> Information given:
= = =
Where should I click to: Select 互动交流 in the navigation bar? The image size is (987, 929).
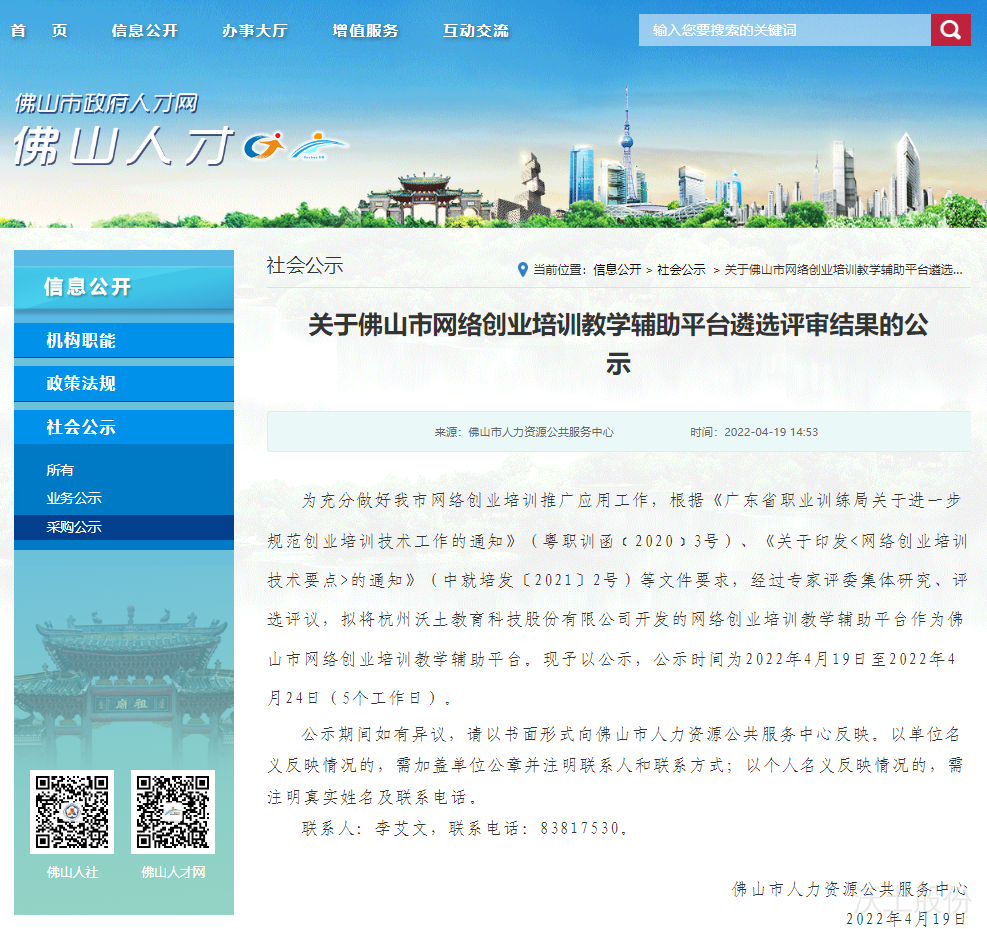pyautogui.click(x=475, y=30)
= = =
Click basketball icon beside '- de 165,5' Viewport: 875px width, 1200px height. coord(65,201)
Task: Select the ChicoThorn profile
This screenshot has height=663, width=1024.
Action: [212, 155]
= = =
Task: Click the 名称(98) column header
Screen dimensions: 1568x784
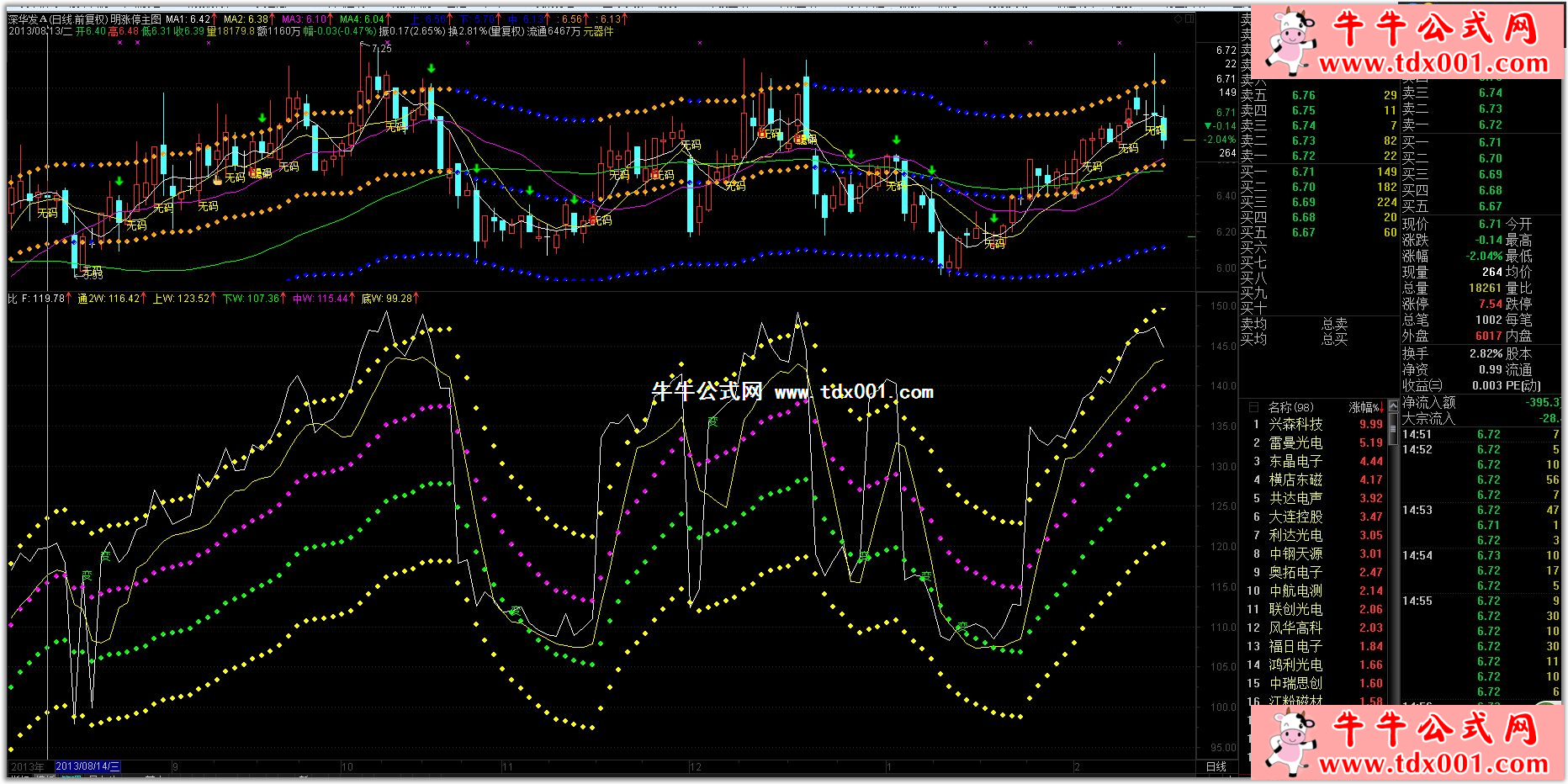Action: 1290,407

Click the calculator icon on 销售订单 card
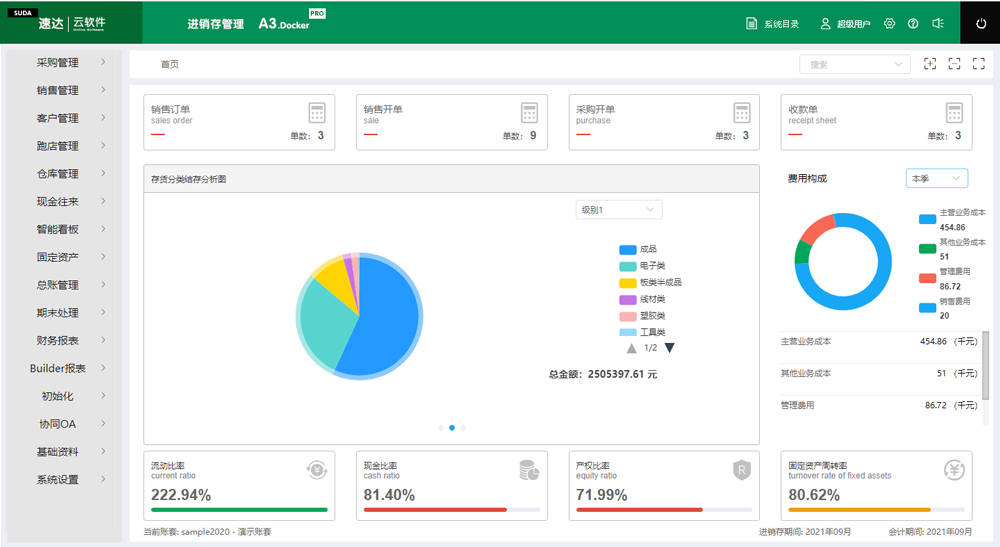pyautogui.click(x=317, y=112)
= = =
> Exercise directions:
With the string "Task" as the key, filter the data above and show the lines that match.

> Answer to the problem:
Task: Select the ChicoThorn profile
Task: Click the 名称(98) column header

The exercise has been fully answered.